The advantage of an international consulting project is that he got to work with real clients; real businesses. “We had to respect delays, we had to respect the demands and the fact that we had only six weeks,” Valentin says. “A project that happened two years ago – [there are] no deadlines to respect.”
Other European MBA students are helping to drive entrepreneurship in emerging economies. Charles Haines, also an ESSEC MBA, spent six weeks on a consulting project this year with the African Entrepreneur Collective, a business accelerator for young, growth-oriented entrepreneurs across the continent.
He was based in Rwanda, a country which has two-thirds of its population living below the poverty line, but which us striving to rebuild its economy, with coffee and tea production being among its main sources of foreign exchange.
Charles consulted three Rwandan start-ups including URTMCC, a milk collection centre.

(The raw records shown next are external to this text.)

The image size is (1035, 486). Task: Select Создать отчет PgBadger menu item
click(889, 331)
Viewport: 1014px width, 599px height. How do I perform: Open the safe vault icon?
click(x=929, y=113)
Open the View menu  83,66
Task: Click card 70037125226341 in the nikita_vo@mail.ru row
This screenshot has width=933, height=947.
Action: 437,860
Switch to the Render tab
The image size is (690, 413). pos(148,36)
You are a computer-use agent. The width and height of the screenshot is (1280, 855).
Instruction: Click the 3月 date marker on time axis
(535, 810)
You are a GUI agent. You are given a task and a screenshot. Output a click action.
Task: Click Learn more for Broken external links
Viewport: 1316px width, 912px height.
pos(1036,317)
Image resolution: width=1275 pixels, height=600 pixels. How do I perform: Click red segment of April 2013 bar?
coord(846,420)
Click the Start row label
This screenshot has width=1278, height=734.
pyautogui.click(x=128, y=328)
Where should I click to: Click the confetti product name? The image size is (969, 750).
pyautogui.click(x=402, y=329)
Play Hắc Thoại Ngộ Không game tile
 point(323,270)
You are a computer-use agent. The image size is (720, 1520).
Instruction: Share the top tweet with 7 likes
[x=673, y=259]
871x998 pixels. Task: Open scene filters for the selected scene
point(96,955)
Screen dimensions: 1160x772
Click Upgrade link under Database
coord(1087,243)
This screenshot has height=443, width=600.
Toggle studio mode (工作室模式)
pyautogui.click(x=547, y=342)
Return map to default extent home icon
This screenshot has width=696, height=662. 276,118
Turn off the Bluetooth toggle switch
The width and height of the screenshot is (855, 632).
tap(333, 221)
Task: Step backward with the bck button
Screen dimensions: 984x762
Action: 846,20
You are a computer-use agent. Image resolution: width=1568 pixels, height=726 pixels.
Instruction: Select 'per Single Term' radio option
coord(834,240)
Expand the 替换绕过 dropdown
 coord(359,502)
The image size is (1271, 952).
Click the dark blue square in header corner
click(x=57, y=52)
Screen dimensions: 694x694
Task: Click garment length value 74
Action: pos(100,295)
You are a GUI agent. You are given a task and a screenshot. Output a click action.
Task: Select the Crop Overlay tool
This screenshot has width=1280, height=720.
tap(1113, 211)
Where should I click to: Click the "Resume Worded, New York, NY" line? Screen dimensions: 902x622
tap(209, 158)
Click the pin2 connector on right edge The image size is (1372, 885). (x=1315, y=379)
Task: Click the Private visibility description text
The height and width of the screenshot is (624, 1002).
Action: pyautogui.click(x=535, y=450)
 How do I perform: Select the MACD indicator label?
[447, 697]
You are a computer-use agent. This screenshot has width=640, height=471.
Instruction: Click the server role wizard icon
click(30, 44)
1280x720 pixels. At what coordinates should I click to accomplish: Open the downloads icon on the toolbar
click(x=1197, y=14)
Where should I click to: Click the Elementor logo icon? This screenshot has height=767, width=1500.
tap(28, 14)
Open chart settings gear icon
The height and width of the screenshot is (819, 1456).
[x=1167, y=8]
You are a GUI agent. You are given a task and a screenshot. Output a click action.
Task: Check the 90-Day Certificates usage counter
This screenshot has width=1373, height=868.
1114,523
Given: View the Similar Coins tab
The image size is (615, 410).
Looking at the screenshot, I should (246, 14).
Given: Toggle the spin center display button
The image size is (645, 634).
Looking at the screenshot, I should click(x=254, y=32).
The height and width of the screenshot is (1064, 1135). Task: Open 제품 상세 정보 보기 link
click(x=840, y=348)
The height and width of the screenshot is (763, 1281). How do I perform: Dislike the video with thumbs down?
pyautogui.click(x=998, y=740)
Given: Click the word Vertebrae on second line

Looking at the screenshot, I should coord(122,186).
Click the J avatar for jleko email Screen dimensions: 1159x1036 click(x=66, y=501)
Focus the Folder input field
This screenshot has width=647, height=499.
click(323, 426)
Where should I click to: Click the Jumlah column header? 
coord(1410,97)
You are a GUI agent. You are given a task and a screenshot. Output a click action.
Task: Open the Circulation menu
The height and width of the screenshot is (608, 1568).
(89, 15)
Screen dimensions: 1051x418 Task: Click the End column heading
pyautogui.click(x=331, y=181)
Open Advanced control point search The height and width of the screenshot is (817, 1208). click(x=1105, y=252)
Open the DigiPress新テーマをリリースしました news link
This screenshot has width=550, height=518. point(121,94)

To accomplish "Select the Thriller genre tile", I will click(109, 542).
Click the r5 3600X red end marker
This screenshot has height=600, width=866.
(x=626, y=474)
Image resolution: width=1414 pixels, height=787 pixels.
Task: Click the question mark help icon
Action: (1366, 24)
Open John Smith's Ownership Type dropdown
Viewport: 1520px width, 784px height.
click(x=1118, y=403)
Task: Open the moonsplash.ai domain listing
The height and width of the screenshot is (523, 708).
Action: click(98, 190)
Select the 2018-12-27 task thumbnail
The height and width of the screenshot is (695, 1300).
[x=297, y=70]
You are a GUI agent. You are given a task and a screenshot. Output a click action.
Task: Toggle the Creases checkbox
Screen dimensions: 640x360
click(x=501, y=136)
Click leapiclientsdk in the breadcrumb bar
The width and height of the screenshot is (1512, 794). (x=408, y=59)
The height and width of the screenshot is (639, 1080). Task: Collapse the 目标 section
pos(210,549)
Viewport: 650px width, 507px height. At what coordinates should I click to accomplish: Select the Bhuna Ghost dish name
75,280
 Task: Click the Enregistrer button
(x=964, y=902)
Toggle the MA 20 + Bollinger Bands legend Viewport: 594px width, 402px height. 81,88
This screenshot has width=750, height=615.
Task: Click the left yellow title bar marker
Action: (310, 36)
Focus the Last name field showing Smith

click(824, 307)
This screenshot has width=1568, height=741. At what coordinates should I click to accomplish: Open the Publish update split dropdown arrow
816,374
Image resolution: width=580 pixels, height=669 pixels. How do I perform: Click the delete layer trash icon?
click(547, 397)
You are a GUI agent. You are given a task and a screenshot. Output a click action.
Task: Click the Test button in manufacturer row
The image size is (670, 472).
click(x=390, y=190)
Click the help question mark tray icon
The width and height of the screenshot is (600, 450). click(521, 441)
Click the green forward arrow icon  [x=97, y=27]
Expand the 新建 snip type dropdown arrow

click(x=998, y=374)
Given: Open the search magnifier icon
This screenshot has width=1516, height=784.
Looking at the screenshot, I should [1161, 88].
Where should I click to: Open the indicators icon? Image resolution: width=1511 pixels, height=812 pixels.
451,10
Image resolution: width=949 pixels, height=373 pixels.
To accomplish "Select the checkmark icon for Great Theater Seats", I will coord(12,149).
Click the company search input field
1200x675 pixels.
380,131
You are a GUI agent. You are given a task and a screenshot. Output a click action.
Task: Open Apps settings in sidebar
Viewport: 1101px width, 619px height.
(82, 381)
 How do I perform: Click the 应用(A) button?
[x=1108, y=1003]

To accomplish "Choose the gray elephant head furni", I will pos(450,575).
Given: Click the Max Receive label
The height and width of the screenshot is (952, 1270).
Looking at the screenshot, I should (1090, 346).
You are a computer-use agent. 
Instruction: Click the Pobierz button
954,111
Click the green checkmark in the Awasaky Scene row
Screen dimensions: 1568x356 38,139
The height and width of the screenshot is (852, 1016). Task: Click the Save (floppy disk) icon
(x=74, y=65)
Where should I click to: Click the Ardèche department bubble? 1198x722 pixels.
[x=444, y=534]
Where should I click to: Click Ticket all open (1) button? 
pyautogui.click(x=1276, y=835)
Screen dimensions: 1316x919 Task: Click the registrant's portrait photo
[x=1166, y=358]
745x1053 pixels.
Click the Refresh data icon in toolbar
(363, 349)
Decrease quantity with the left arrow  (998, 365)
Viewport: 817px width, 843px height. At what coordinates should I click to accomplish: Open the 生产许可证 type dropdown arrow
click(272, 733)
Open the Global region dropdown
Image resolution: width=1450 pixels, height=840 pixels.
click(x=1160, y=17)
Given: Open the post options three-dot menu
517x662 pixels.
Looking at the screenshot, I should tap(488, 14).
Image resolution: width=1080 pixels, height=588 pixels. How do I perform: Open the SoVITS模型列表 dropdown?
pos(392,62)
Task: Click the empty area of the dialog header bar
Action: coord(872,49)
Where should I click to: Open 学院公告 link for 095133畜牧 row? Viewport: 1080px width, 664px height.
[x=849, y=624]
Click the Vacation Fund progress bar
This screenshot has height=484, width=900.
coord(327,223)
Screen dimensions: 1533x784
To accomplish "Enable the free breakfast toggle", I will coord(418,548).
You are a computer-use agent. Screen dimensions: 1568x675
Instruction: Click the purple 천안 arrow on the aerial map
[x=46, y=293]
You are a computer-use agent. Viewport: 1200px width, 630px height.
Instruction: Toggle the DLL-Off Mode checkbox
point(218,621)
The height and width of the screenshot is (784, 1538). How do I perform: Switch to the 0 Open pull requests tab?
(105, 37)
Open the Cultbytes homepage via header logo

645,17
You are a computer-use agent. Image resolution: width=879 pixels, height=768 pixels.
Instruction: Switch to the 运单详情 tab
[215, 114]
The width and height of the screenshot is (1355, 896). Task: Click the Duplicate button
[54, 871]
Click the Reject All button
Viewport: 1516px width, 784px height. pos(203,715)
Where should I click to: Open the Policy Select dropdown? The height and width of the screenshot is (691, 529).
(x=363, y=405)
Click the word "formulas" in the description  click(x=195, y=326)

One of his first decisions was to spin off the company from its co-operative group. “It was the first business spin off I ever experienced,” he says.
Along with MBA classmates Claudia Pumarejo and Dhriti Chandrashekar, Charles also consulted for clean energy company Habona Bio-gas, and Simba Constructors, a general contractor.
The African Entrepreneur Collective was set-up by an MBA graduate of Yale School of Management. The organization works with about 100 clients in Rwanda each year, helping to spur the country’s thriving entrepreneurial class that has begun to emerge.
“African entrepreneurship is growing rapidly. We’re seeing growth in various sectors from IT to renewable energies,” says Charles. “There’s so much hunger over here and so much ambition.”
Such projects not only help emerging entrepreneurs, but also the students themselves – a recent survey of global recruiters by QS found that international study experience is sought after by 67% of MBA employers.